Ouvriers 70 % Intellectuels 2%
Petits bourgeois 14 % Divers 4%
Domestiques 8 % Profession non marquée 2%
Parcourons les barricades au matin du 24 juin. Chaque corporation a vraiment son bastion. En voici un tableau succinct et schématique :
Rond-point de la Villette :
- Charretiers
- Charbonniers
- Débardeurs
Temple :
- Ouvriers en articles de Paris
- Ciseleurs
- Cambreurs
- Cordonniers
- Chapeliers
- Taillandiers
Saint-Antoine :
- Ébénistes
- Menuisiers
Cité :
- Dockers
- Cheminots de la gare d’Orléans
Italie :
- Chiffonniers de la rue Mouffetard
- Carriers (venus de Gentilly et d’Auteuil)
Donc — et c’est un fait généralement reconnu — l’insurrection de juin 1848 a eu un contenu prolétarien indéniable.
Si elle a été provoquée uniquement par la suppression des Ateliers nationaux, nous ne devons trouver dans la lutte que des ouvriers appartenant aux Ateliers nationaux.
Certes, il est assez difficile à l’histoire de dire si, d’après sa profession, un ouvrier appartient ou non aux Ateliers nationaux, puisque tout chômeur y fut admis sans distinction de métier. Cependant voici parmi les insurgés des ouvriers du service des eaux, de la voirie, des postiers et des cheminots en très grand nombre (les mécaniciens de la gare du Nord défendaient une barricade, rue Lafayette; les employés de la ligne d’Orléans essayèrent d’entraver les transports de troupes). Ce sont là des ouvriers qui n’appartenaient pas aux Ateliers nationaux; ils ne furent pas directement atteints par la dissolution des Ateliers, et pourtant ils jouèrent dans l’insurrection un rôle de premier plan.
Des groupes entiers dans les Ateliers nationaux ne prirent point part au mouvement. Ils le condamnaient ou ne croyaient pas au succès. En avril, les ouvriers de Rouen s’étaient soulevés; en apprenant cette insurrection, certains membres des Ateliers nationaux avaient demandé à partir pour défendre le régime contre le prolétariat rouennais. Évidemment, dans ces semaines de crise, la pensée prolétarienne mûrit vite. Les Ateliers nationaux ne constituent plus une masse obéissante au gouvernement; ils constituent un ferment d’agitation. Mais, malgré tout, le vieil esprit demeure encore chez quelques-uns -— et l’insurrection de Juin n’aurait jamais eu l’ampleur qu’elle présenta si elle n’avait été que le fait des Ateliers nationaux.
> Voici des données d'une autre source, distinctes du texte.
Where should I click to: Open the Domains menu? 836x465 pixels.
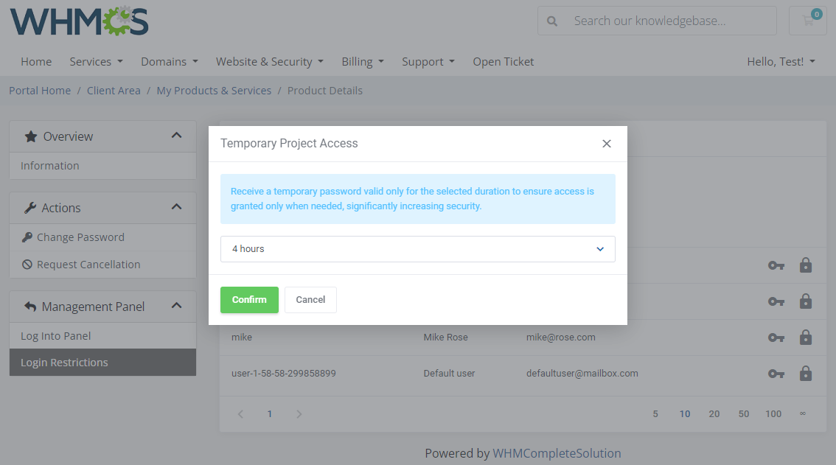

Si les journées de Juin constituent un rassemblement prolétarien, les émeutiers vont se heurter à une concentration de toutes les forces bourgeoises. Les étudiants — Polytechnique et Normale —- s’étaient battus contre la monarchie en février : ils sont en juin avec la bourgeoisie. Le directeur de l’École normale était venu offrir ses services, en redingote, en casquette et le sabre à la main, à la tête de ses élèves. Tous les gardes nationaux de province furent mobilisés ; ceux des campagnes accoururent quelquefois avec enthousiasme — et cyniquement le sous-préfet de Château-Thierry écrit : « La République peut tout attendre de ces ruraux si elle sait se concilier son affection. »
Si l’on ne peut pas expliquer l’insurrection par la seule évolution des Ateliers nationaux, quel est son caractère essentiel ? Ce fut d’abord une réaction prolétarienne contre la crise économique. Les ouvriers signifièrent à la bourgeoisie leur volonté de ne pas supporter les conséquences d’un régime économique dont ils n’étaient pas responsables.